Also the foot print on the Salomon Dialogue is tiny compared to most shells.


----------



## WasabiCanuck

The boot overhang isn't horrible but I'm more concerned about the bindings overhanging. It may not hurt your riding but I have never seen bindings larger than the board like that, so I worry that it will give you problems. Like Mystery2Many said try to return the bindings and get M/L Unions. That should fix any issues. Your gear looks good, I'm jealous.


----------



## robromo1023

SGboarder said:


> Looks like the boots are not centered and you have way more heel than toe overhang. Also the straps look too long.
> 
> Is the heel cup all the way in/on the shortest setting? If yes, than the bindings are too big.


I am at work now, so I can't check yet to confirm (I will then), but off the top of my head it wasn't. The heel cup had a few notches lines I saw with numbers so I think I can push it in.

Also, what do you mean by the staps look too long? Which one?

The toe strap - I had to unscrew the little screw and move it out onto the last hole of the plastic strap - so it could reach around my boot fully. At the default setting, it couldnt even reach around my boot. only at the last/furthest hole it reached.


----------



## robromo1023

Mystery2many said:


> Should have got M/L union bindings for that size boot, I have medium Contact Pros and they fit my 10s just fine and medium burton bindings, I put a size 10 Nike Vapen in a medium Burton binding which has a huge shell. I also think you have more heel than toe.
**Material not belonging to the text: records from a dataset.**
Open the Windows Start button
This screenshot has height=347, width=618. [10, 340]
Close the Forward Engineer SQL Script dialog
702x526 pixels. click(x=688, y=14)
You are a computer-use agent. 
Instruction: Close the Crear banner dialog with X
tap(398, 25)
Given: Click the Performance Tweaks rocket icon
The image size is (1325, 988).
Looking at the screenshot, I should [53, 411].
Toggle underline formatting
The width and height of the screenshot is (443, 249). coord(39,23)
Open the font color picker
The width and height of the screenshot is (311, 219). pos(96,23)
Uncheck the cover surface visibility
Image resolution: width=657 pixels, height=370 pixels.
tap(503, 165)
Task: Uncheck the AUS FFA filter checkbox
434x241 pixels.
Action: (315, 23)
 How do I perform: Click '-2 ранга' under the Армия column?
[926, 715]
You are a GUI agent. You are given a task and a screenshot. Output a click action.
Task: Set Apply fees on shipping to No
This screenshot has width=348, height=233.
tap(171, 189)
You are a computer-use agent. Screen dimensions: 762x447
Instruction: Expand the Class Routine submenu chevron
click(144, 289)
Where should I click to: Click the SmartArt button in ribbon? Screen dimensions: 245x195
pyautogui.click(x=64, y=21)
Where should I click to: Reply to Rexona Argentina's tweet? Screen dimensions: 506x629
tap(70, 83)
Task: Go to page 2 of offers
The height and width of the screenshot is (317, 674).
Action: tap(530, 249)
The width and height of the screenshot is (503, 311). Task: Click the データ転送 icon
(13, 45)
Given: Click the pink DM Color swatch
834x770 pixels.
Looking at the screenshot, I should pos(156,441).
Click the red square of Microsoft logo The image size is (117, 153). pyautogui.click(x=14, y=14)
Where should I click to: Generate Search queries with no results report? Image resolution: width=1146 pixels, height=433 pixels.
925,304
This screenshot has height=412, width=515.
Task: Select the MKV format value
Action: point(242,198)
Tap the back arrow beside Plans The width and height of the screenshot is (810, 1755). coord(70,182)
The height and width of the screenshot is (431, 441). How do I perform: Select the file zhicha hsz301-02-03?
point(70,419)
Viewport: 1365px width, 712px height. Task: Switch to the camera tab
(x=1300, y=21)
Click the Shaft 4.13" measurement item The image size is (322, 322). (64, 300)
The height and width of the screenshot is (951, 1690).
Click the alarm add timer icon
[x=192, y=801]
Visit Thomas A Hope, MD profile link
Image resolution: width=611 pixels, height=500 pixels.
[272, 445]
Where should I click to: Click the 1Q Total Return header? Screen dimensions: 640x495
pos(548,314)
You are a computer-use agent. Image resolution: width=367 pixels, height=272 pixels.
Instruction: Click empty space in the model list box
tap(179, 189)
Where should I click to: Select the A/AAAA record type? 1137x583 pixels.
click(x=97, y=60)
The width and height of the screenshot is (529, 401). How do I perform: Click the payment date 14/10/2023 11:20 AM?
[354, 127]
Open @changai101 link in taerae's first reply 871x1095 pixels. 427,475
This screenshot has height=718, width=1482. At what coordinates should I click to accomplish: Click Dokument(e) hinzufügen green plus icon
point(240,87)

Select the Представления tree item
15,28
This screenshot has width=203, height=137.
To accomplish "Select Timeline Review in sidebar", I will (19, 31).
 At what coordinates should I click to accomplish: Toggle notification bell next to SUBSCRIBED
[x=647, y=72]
The reason I got the L/XL was I reached out to Union via email and explained to them what boot I had and that a Medium Burton Custom was too small. They responded yes my boot is a large bulky boot for size 10, thus L would be the better size to get.



ekb18c said:


> I dunno because the foot print on the Salomon boots are freaking huge.
> 
> I had to get large Burton bindings to get it to fit into my 9.5 Salomon dialogue boot.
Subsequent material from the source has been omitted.